Applications of AI in the Automotive Industry
Self-driving cars have become a reality with the adoption of artificial intelligence (AI) technologies in the automotive market. Today, automakers use AI to increase manufacturing and supply chain efficiency and make driving safer and more comfortable.
Importance of Artificial Intelligence in the Automotive Industry
When used in manufacturing and production processes and within automobiles to provide in-car functions, AI technologies offer incredible potential. The automobile industry has six key AI applications, including
Designing and Production
Vehicle manufacturers may improve manufacturing processes, data categorization during risk and vehicle damage evaluation, and many other areas by using machine learning (ML) algorithms and AI-powered solutions. However, some automotive leaders regularly use AI and robotics tools based on NLP, conversational interfaces and computer vision in their manufacturing processes.
Car manufacturers can apply a variety of ML techniques and AI-powered predictive analytics. With technological support, they can assess component requirements and anticipate future demand variations within a reasonable time frame.
Quality Control (QC)
AI can help detect many technical flaws in real-time. An AI system may forewarn a user if a system or component needs repair or replacement depending on data received by sensors within the vehicle. In comparison, AI-powered QC systems detect potential flaws in components before their placement during the production process.
Vehicle manufacturers outfit their automobiles using a variety of AI-powered solutions to ensure the safety and comfort of all passengers while also improving the overall passenger experience. Most systems employ face detection and emotion detection algorithms to assess the states of the passengers and driver. In contrast, others employ NLP and generation technologies to allow passengers to enjoy music or movies and order services and goods while traveling.
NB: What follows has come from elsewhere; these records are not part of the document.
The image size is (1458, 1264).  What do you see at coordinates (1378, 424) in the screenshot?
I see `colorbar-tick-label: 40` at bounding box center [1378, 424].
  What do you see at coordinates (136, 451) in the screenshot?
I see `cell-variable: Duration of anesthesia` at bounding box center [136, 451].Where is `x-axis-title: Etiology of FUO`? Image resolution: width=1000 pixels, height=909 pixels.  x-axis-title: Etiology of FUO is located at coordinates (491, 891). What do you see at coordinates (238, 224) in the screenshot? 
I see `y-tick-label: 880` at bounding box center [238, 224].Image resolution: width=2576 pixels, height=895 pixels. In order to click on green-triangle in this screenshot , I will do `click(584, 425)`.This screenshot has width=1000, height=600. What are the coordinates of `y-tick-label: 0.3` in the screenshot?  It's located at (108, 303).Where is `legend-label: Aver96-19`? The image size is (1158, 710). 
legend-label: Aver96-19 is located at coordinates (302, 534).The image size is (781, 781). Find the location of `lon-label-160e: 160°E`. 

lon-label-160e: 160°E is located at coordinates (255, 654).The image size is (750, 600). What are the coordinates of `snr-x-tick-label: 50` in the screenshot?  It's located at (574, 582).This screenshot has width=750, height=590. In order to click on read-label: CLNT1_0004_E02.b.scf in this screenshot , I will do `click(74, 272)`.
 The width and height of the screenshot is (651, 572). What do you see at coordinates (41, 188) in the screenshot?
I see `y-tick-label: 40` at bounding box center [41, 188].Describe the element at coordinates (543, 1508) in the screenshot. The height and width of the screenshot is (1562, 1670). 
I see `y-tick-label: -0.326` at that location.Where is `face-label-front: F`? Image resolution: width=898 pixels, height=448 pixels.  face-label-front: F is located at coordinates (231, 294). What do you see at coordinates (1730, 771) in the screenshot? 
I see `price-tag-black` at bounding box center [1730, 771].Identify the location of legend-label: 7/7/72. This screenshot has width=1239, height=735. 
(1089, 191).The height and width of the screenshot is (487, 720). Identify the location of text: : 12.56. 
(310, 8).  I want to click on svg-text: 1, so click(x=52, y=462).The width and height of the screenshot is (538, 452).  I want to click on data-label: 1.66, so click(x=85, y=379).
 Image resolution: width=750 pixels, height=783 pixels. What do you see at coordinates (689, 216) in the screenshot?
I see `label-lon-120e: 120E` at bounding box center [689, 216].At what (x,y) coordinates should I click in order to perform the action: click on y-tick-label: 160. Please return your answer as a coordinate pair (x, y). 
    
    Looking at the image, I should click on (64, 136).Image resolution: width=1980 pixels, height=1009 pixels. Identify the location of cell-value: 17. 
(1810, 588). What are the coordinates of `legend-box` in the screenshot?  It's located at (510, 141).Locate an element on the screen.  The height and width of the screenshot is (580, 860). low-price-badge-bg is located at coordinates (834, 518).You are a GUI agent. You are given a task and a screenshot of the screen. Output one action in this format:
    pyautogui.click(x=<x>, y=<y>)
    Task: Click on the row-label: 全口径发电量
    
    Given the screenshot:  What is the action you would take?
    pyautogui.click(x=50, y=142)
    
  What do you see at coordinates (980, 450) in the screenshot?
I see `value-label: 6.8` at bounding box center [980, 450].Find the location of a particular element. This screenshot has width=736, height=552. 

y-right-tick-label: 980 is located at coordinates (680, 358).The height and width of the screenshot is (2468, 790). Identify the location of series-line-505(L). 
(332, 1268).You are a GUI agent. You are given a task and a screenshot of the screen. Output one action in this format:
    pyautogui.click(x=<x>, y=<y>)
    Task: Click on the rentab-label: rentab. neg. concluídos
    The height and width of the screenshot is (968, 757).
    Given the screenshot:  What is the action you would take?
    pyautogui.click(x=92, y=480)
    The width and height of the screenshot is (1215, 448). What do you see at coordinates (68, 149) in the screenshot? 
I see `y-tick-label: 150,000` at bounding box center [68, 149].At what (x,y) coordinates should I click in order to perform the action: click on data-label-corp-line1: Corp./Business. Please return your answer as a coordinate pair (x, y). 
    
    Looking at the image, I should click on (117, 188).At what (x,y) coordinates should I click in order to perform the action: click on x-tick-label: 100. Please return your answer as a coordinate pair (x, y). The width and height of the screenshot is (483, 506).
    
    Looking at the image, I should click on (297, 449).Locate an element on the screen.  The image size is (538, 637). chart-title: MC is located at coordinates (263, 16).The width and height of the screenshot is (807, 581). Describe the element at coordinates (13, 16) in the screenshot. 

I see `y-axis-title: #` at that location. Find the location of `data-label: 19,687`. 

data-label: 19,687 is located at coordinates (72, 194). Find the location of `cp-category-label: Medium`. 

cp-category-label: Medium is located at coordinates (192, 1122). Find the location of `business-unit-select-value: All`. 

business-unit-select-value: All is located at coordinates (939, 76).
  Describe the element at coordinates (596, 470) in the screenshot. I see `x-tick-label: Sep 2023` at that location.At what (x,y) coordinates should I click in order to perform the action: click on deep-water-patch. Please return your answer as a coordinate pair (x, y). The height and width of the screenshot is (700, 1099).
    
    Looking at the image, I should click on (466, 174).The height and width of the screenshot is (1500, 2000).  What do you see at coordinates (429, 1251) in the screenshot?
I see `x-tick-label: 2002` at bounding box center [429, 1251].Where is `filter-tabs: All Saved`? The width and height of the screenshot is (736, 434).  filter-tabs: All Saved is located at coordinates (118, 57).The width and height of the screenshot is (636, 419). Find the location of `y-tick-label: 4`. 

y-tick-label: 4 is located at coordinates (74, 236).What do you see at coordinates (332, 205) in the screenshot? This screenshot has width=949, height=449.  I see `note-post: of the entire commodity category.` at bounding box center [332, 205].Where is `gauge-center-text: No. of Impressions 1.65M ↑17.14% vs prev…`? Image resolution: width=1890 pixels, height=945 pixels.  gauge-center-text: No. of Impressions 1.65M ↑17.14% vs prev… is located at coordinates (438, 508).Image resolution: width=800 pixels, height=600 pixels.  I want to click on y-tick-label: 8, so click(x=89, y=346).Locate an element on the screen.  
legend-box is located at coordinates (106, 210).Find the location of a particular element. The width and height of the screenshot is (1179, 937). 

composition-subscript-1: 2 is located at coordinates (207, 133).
Artificial intelligence (AI) has the potential to help improve the wholesome driving experience. For example, AI systems may guide motorists and protect their safety by providing weather and traffic updates, advising the most suitable routes and allowing them to pay for products and services while driving.
AI-powered systems can also assist with insurance claims like drivers can use AI features of the vehicle to collect accident data and fill out claims. Data analytics, NLP, speech recognition, and text processing and creation techniques are necessary for this AI-powered system.
Challenges of Implementing Artificial Intelligence in the Automotive Industry
While the competitive advantages of artificial intelligence in the automotive industry are plenty, there are some restrictions to its practical deployment. Let’s talk about the primary challenges with using artificial intelligence applications in the automotive industry.
Bias Artificial Intelligence
AI systems are prone to bias, so you should address the situation using efficient algorithms rather than an AI system. Ensure all algorithms responsible for safety-critical functions are thoroughly examined and tested. Algorithm correctness can be determined either manually or using sophisticated mathematical correctness assertions.
Collecting a huge dataset of high-quality, well-labeled, and recorded data is a substantial challenge. AI-powered solutions for smart vehicles must be accurate, rapid, and predictable to collect accurate real-time responses to various on-road situations. All data, regardless of sources, must be extensively reviewed and tested to ensure its quality and accuracy.
Limitations of Sensors and Equipment
The technological capabilities of the sensors and data collection devices have a considerable impact on data quality. It is pointless to collect a large amount of relevant data if the data comes from the wrong sensor or equipment.
Explainable AI (XAI)
Explainable AI (XAI) solutions, rather than black boxes, are ideal for the automobile industry. Unlike AI-powered black-box models, XAI systems provide people with transparent and easy-to-grasp decisions. This helps AI engineers spot any systems faults quickly and make appropriate changes.
Non-Adherence with Laws and Regulations
Deep learning and AI applications in the automobile industry are progressing faster than adopting relevant rules and regulations. It leaves some legal loopholes in the development of AI-powered solutions for the automotive manufacturing industry. So, it would help to consider some factors during the software development process.
Using artificial intelligence in the automotive industry offers various advantages. But, despite the competitive advantage of artificial intelligence, its application in the automotive industry is fraught with challenges like algorithm biases and poor data quality. These must be considered while employing artificial intelligence applications in the automotive sector.